Unseen Winnie the Pooh sketches to be auctioned after decades under bed
- Published
A woman found two sketches of Winnie the Pooh - drawn for her by illustrator EH Shepard - in a box under a bed where they had been kept for 60 years.
The artist whipped up the unsigned originals for Tina Thornber after his wife invited her to their home in Guildford, Surrey.
Mrs Thornber, who worked at a hairdresser's at the time, said she had no idea who her client's husband was.
The artworks are expected to fetch up to £3,000 at auction next month.
Mrs Thornber recalled: "I was a teenager, about 17 or 18, working at Stewarts the hairdresser in Guildford.
"Mrs Shepard was one of my clients and one day we were talking about art and I was saying how I liked drawing.

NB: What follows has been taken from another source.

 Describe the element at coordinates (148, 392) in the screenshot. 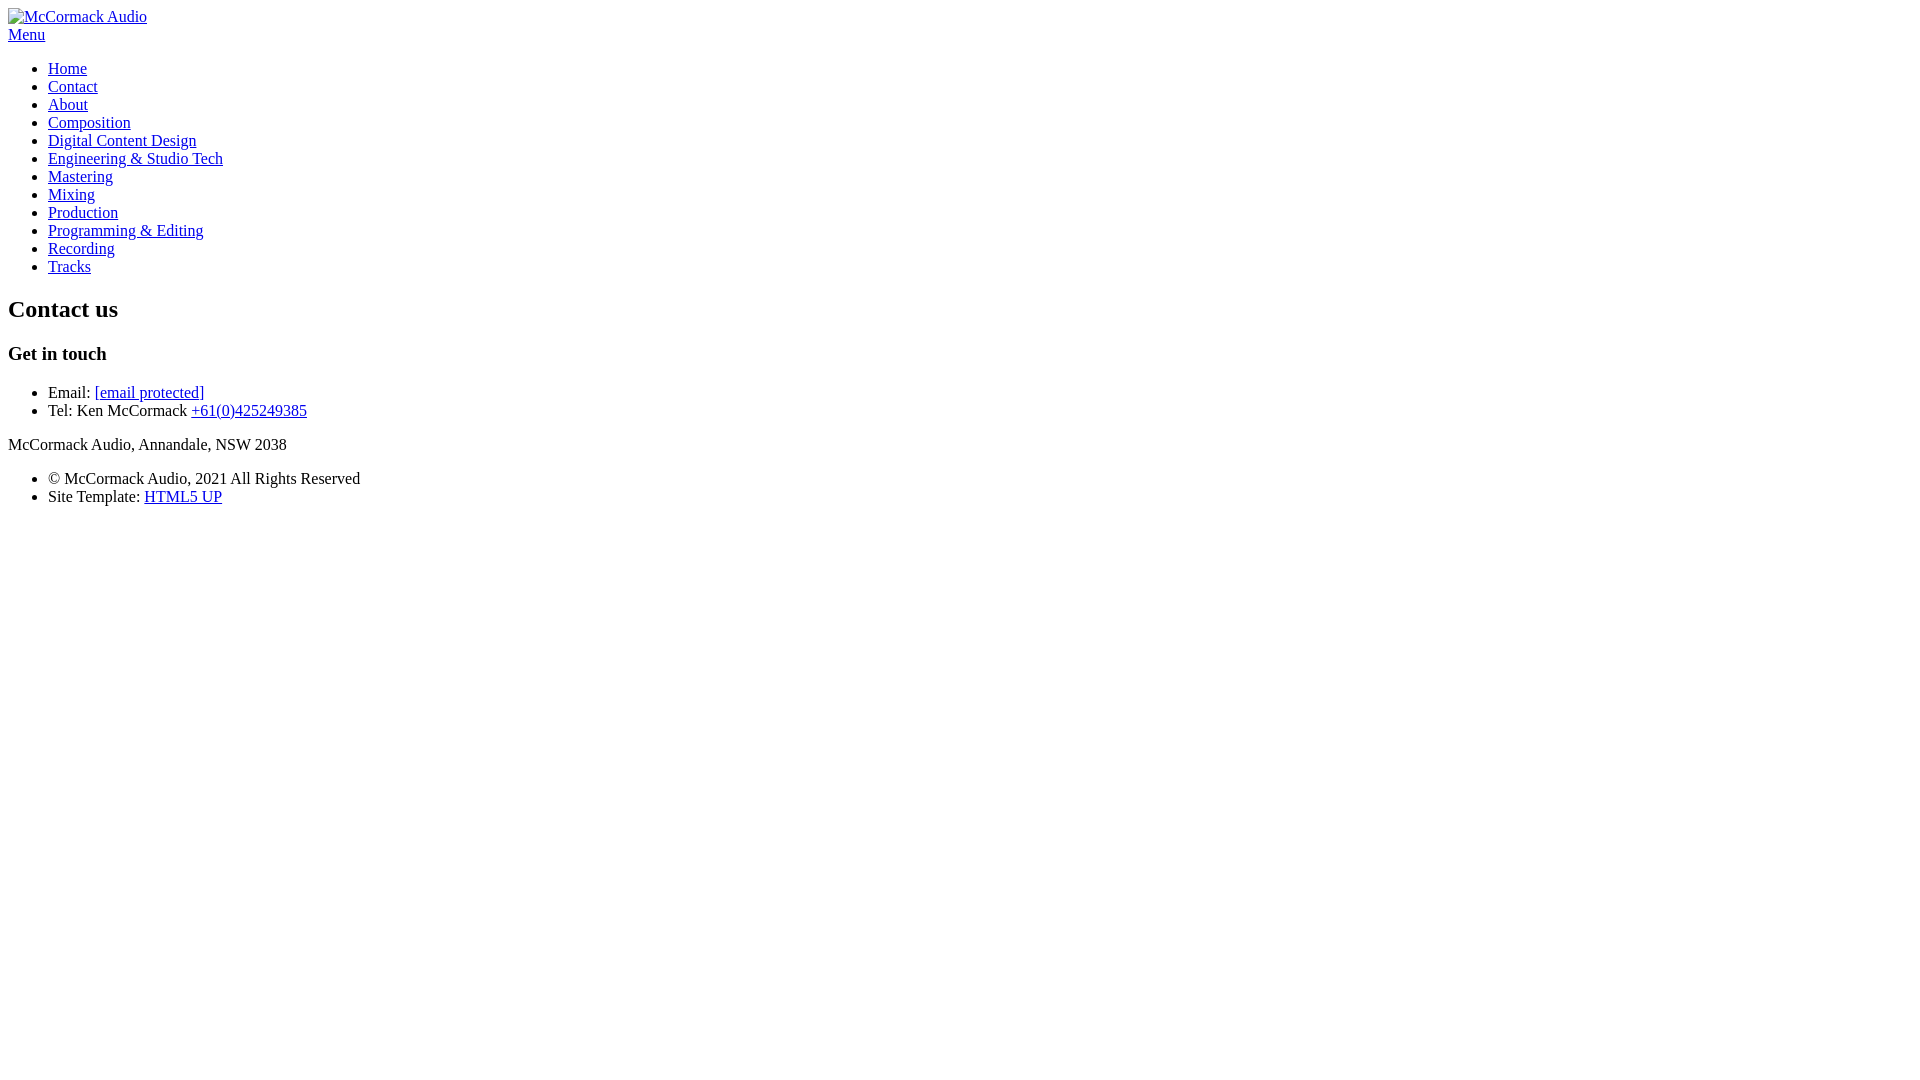

I see `'[email protected]'` at that location.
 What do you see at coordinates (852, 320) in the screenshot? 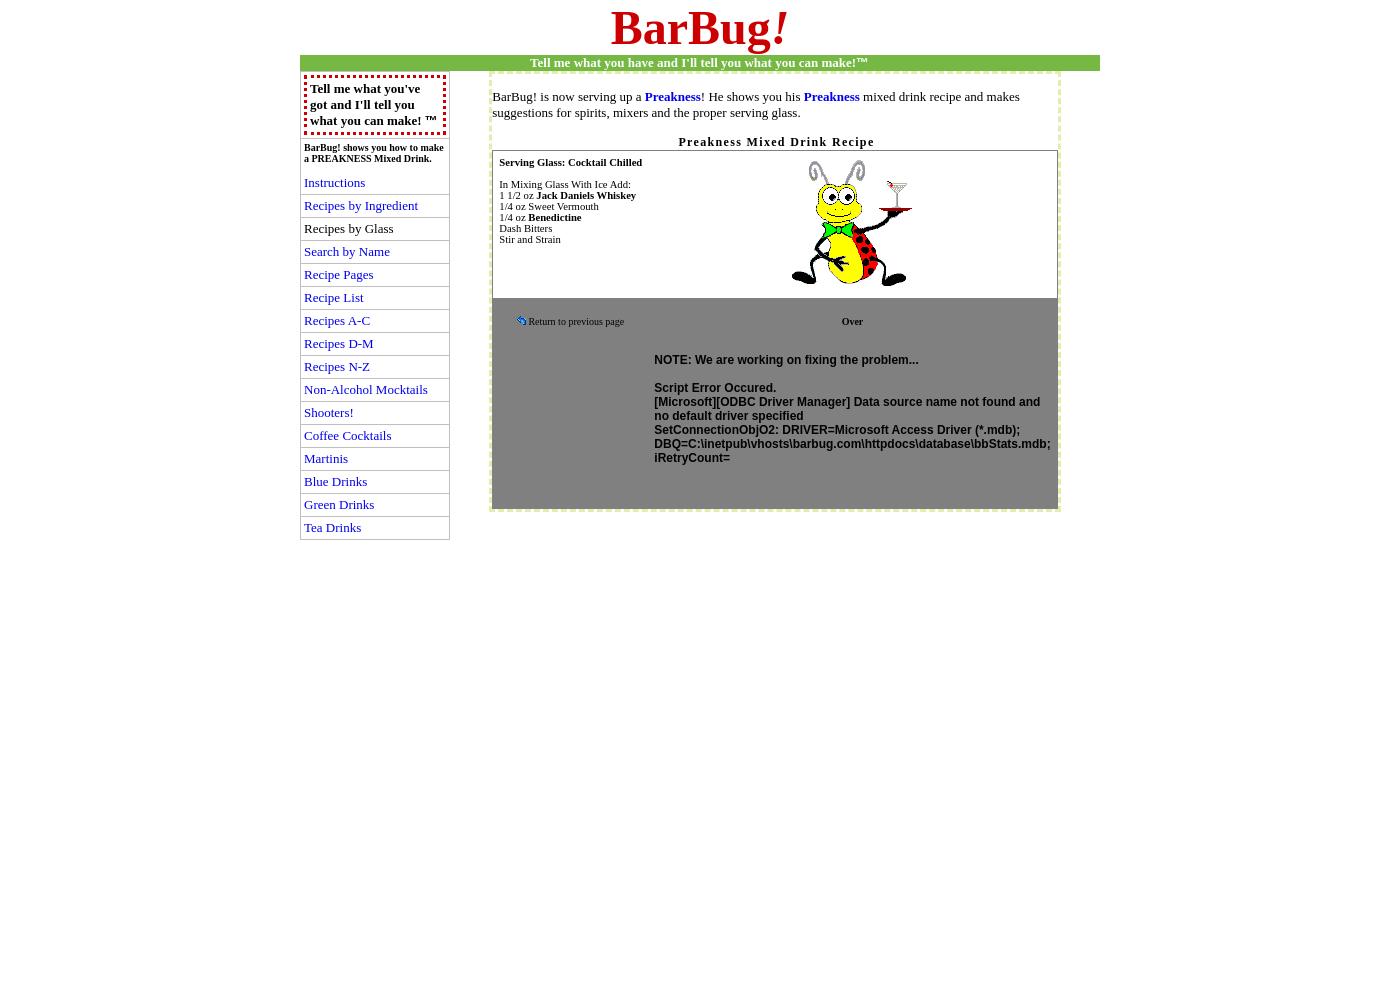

"She told me that her husband drew and invited me to visit them at their home so that he could do me a drawing.
"I went up there on my bike and when I arrived went into his study where he drew me the pictures."
Mrs Thornber rediscovered the drawings when she was clearing some of her things, and added them to other items she was putting aside for auction.
"I didn't really think about them until the auction specialist took an interest. I was amazed," she said.
Dating back to 1959/60, one ink sketch features Pooh and Christopher Robin, while the other shows a queue for "Tikits" at the railway station, with Piglet, Pooh, Kanga and Eeyore.
Shepard was the illustrator of Winnie the Pooh and its associated stories, which were created and written by AA Milne.
"Unseen works like this by EH Shepard are a rarity these days," said auctioneer Chris Ewbank.
"It is even rarer to have a consignment with primary source provenance that places the consignor in the room with the artist as he drew them."
The drawings have been given estimates of between £2,000 and £3,000 when they go under the hammer at Ewbank's Auctions on 28 November.